Notwithstanding the overarching distinction between Indigenous and non-Indigenous Australians, diversity in Australia is for the most part synonymous with country of birth, migrant generation, and the more esoteric expression of these data in what we term “culture”. And with almost half of the population either first or second generation immigrant, Australia is home to one of the world's most ethnically diverse populations. Socio-economic diversity is of course intimately connected to these demographic characteristics, but for the most part appears in Australian data collections disaggregated either by geographic area or overseas born/Australian born rather than broad ethnic group because of the way in which Australian statistics are presented. This is in contrast with the approach in New Zealand (NZ) which disaggregates most publicly available data by ethnicity (see Chapter 5 describing NZ's population). In other words, there are many ways of measuring, interpreting, collecting, and presenting diversity data. Australia tends to present diversity data in groups related to geographic area and nation of origin whereas NZ presents diversity in collections relating to ethnicity first and foremost.

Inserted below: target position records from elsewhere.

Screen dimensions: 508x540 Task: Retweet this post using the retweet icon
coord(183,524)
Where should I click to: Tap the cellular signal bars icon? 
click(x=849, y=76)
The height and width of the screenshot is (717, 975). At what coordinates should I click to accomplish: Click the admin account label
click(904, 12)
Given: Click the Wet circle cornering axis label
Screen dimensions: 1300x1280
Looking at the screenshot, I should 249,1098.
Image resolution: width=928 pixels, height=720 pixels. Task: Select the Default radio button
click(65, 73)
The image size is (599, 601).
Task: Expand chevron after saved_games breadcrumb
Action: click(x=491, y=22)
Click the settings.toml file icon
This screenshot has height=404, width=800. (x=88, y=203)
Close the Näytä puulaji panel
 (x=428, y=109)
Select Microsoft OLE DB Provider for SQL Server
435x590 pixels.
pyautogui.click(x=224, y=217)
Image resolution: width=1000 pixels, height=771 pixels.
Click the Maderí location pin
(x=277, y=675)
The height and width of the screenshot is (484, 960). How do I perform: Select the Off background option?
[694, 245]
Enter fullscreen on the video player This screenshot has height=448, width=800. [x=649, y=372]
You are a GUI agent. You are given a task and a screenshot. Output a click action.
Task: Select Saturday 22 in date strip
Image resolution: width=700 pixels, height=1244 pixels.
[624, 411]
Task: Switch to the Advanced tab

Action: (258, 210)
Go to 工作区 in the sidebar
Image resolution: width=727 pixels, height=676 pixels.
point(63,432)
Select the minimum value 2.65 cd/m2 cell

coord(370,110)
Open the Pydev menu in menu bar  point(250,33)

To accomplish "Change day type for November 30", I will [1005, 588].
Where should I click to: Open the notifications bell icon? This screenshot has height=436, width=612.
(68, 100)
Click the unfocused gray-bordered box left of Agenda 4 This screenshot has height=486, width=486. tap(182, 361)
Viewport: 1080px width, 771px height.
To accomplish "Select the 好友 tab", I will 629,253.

Australia – what is diversity?
There are many aspects of diversity. These include items often focused upon in therapeutic contexts and psychological studies: age, family background, gender, race, religion, sexual orientation, socio-economic status, ability/disability, and nation of origin.
An examination or analysis of diversity (diversity analysis) in populations can focus on two broad types of diversity: inherent diversity (traits people are born with) and acquired diversity (aspects gained from experience).
Examples of inherent diversity would be one's country of birth and sex. Acquired diversity characteristics are increasingly attributed to personal, social, and economic success.
Community Profiles and related data collections developed by the Australian Bureau of Statistics (ABS) provide a wide variety of diversity-related data, and are drawn on in this chapter. At the same time this chapter is not a substantive analysis of that diversity. It is a descriptive presentation for reference by users of this text book. When asked to write this description of diversity in Australia (and the following description of diversity in NZ) my brief was to paint a broad picture of who Australians are including collective and individual aspects of diversity so as to place the information on abnormal psychology and related matters forming the bulk of the book into context.